Stop apologising for things you haven't done.
Why would you?
Stop being a people pleaser.
You both got together way too soon after previous relationships.
Do some work on yourself OP.
Your boundaries.
Did you have DV support after your previous relationship?
If not then please call Womens Aid and do their Freedom Programme asap.
It will help you avoid assholes like this in future.
He's a controlling prick.
Run - don't walk.
THE HILLS ARE THAT WAY >>>>>>>>>>>>>>>>>>>>>

Hanab · 29/04/2019 11:43

He deleted the messages because he did not want you to read exactly what is or was going on. He was probably going to meet up and he left the door ajar by not confirming that he is in a relationship.

It’s just banter .. BS!

PlinkPlink · 29/04/2019 11:45

Ugh this is disgusting.

You dare to confront him and have an issue with his messaging so he gets irate and tells you you're overreacting. Classic patriarchy - calling you a silly, irrational woman to cover up his misdemeanours.

Standard behaviour from a cheater: Telling you you're delusional, telling you you're reading too much into things. Next thing you know he'll be telling you it's your fault for making him angry.

Some truths here:

He told her she was attractive because he finds her attractive.

He avoided answering the market question because he didnt want to answer because he wants to keep his options open.

On top of that, he has openly stated that he is staying with you because you're pretty and because he's happy right now. He's told you he's only with you for your looks. Right there.

You're not overreacting. The writing is on the wall here.
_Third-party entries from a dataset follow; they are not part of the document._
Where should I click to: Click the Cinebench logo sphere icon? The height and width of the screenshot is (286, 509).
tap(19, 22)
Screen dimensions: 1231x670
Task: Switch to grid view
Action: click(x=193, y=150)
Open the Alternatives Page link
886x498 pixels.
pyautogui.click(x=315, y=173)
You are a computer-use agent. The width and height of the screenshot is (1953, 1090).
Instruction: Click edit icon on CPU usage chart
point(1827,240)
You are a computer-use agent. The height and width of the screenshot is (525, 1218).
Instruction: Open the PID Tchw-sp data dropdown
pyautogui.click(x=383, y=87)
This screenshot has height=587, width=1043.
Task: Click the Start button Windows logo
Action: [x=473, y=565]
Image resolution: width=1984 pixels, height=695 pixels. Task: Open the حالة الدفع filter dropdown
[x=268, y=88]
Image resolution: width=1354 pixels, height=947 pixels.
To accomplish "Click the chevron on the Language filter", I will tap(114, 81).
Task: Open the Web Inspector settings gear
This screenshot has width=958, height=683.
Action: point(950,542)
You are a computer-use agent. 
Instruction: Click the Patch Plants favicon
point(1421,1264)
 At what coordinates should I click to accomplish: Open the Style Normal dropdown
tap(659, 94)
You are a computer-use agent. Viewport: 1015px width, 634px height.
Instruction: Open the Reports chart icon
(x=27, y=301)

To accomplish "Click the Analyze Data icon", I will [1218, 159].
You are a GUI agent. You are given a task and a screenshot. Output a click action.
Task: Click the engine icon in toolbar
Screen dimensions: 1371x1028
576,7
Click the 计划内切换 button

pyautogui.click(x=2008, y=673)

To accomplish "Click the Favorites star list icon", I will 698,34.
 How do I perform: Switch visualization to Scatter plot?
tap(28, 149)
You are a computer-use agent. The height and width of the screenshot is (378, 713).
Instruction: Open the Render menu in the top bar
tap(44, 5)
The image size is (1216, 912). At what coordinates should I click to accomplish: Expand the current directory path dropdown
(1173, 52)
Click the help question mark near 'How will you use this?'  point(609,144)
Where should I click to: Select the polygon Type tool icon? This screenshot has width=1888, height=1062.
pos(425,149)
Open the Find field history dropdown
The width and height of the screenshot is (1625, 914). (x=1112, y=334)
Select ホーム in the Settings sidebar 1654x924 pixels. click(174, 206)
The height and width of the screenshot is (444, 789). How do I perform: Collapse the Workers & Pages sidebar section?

Make your move, lovely. Seriously. There are actually some nice blokes out there. Work a bit more on your self-esteem - I had to do the same, and then maybe start looking again.
You are worth so much more.

I found a wonderful man but only after I stopped lowering my standards and thinking I had to compromise. You shouldn't compromise at the beginning of a relationship.

Deep breath, get the scary bit over with and then be free.

AFridayInJanuary · 29/04/2019 11:45

@supercali77 - that's what I laid awake thinking last night. Sidestepping a question regarding your status (which I get why she asked) rather than just being upfront and saying I'm in a relationship really got to me. I asked how he'd feel if the boot was on the other foot, he said 'I'd be f**king furious. Really upset. I wouldn't like it'. I said 'So why do it to me?' his reply - 'I don't know...she started the banter. It's a long standing joke. You've got to believe me'.

OP posts:
VictoriaBun · 29/04/2019 11:49

Oh dear. He's dating you because your pretty. Well congratulations for that op !
Also because he respects you he would finish with you and not cheat. So basically he is saying that he will carry on looking about ,but when someone ' more pretty ' than you comes along, he will be off. I think my answer would include the word off as well !

AnchorDownDeepBreath · 29/04/2019 11:50

He's said many times that he'd never cheat on me

Did you not find that concerning? I'd expect cheating to come up once or twice if he needed to confess to doing it before, but constant references would concern me. Why would he be constantly thinking about cheating, and assessing whether he would today?

Regardless, you've got an early glimpse at what he's like. It'll forever be banter and crossing the line, and it'll get worse and worse, and when he does cheat, it'll be your fault for not being as pretty or captivating or not making him as happy as you used to.

Honestly, leg it. He hasn't changed at all.